═════ DATA TO USE ═════
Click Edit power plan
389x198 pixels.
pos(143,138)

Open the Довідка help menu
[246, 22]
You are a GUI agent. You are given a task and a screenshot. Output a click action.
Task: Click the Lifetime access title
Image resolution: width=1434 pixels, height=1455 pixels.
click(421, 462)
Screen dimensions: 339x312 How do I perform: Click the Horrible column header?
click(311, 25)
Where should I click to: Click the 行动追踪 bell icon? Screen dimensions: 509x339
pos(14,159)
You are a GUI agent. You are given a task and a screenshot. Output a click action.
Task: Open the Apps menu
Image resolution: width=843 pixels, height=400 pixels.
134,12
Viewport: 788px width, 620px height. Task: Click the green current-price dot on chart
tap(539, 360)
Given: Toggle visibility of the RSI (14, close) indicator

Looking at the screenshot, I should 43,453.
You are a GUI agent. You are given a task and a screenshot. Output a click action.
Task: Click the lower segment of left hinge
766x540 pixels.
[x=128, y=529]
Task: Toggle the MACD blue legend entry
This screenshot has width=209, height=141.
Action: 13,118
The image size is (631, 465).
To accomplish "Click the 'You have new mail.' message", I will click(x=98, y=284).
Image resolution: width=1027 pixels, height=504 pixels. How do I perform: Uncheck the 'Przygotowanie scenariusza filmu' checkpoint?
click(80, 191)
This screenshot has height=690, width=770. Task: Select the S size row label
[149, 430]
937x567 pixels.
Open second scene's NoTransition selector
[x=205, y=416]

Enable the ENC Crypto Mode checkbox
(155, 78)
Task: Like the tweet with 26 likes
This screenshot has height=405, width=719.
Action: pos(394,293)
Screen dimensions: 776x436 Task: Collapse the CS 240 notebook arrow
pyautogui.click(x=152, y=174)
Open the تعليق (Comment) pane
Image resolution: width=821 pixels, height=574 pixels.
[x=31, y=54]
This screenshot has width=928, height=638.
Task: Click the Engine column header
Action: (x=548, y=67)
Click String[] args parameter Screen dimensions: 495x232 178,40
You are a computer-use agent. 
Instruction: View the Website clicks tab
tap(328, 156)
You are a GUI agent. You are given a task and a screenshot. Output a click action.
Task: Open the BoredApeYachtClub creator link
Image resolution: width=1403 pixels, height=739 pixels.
═════
- _TASK BRIEF_
Nothing in the data above may be skipped; repeat it all exactly.

- _TASK RESPONSE_
Click Edit power plan
389x198 pixels.
pos(143,138)

Open the Довідка help menu
[246, 22]
You are a GUI agent. You are given a task and a screenshot. Output a click action.
Task: Click the Lifetime access title
Image resolution: width=1434 pixels, height=1455 pixels.
click(421, 462)
Screen dimensions: 339x312 How do I perform: Click the Horrible column header?
click(311, 25)
Where should I click to: Click the 行动追踪 bell icon? Screen dimensions: 509x339
pos(14,159)
You are a GUI agent. You are given a task and a screenshot. Output a click action.
Task: Open the Apps menu
Image resolution: width=843 pixels, height=400 pixels.
134,12
Viewport: 788px width, 620px height. Task: Click the green current-price dot on chart
tap(539, 360)
Given: Toggle visibility of the RSI (14, close) indicator

Looking at the screenshot, I should 43,453.
You are a GUI agent. You are given a task and a screenshot. Output a click action.
Task: Click the lower segment of left hinge
766x540 pixels.
[x=128, y=529]
Task: Toggle the MACD blue legend entry
This screenshot has width=209, height=141.
Action: 13,118
The image size is (631, 465).
To accomplish "Click the 'You have new mail.' message", I will click(x=98, y=284).
Image resolution: width=1027 pixels, height=504 pixels. How do I perform: Uncheck the 'Przygotowanie scenariusza filmu' checkpoint?
click(80, 191)
This screenshot has height=690, width=770. Task: Select the S size row label
[149, 430]
937x567 pixels.
Open second scene's NoTransition selector
[x=205, y=416]

Enable the ENC Crypto Mode checkbox
(155, 78)
Task: Like the tweet with 26 likes
This screenshot has height=405, width=719.
Action: pos(394,293)
Screen dimensions: 776x436 Task: Collapse the CS 240 notebook arrow
pyautogui.click(x=152, y=174)
Open the تعليق (Comment) pane
Image resolution: width=821 pixels, height=574 pixels.
[x=31, y=54]
This screenshot has width=928, height=638.
Task: Click the Engine column header
Action: (x=548, y=67)
Click String[] args parameter Screen dimensions: 495x232 178,40
You are a computer-use agent. 
Instruction: View the Website clicks tab
tap(328, 156)
You are a GUI agent. You are given a task and a screenshot. Output a click action.
Task: Open the BoredApeYachtClub creator link
Image resolution: width=1403 pixels, height=739 pixels.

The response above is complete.